* **PROBLEM DETAILS**:
Once you find the line that contains "This screenshot has width=1402, height=600.", write out that line and every line after it to the end of the records, exactly and with nothing else.
(Beginning of SUPPLIED INFORMATION)
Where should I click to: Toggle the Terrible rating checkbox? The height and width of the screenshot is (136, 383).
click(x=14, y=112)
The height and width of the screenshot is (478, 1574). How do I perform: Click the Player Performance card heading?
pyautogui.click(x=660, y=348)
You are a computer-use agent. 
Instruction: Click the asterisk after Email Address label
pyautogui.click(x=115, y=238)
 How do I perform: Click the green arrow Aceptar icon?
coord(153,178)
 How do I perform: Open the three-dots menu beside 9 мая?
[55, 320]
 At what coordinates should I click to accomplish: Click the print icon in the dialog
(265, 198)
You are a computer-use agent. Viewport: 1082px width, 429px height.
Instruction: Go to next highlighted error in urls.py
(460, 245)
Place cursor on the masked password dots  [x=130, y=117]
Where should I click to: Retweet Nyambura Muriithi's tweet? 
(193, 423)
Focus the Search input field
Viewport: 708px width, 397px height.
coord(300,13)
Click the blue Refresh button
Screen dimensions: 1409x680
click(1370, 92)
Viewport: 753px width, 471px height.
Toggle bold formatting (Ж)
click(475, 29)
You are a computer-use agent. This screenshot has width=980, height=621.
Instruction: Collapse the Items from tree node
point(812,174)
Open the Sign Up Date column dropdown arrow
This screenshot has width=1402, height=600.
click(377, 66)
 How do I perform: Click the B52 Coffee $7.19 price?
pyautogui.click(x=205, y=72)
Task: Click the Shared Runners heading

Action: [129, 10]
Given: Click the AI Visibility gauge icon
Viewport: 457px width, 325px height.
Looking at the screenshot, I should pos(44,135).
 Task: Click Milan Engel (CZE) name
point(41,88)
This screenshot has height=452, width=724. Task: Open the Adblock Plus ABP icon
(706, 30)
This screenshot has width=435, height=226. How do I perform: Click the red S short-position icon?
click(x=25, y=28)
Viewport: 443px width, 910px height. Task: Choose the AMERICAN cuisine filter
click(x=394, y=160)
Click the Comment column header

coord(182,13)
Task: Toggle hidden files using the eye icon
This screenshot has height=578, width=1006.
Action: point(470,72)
(End of SUPPLIED INFORMATION)
* **RESPONSE FOR THIS EXERCISE**:
This screenshot has width=1402, height=600.
click(377, 66)
 How do I perform: Click the B52 Coffee $7.19 price?
pyautogui.click(x=205, y=72)
Task: Click the Shared Runners heading

Action: [129, 10]
Given: Click the AI Visibility gauge icon
Viewport: 457px width, 325px height.
Looking at the screenshot, I should pos(44,135).
 Task: Click Milan Engel (CZE) name
point(41,88)
This screenshot has height=452, width=724. Task: Open the Adblock Plus ABP icon
(706, 30)
This screenshot has width=435, height=226. How do I perform: Click the red S short-position icon?
click(x=25, y=28)
Viewport: 443px width, 910px height. Task: Choose the AMERICAN cuisine filter
click(x=394, y=160)
Click the Comment column header

coord(182,13)
Task: Toggle hidden files using the eye icon
This screenshot has height=578, width=1006.
Action: point(470,72)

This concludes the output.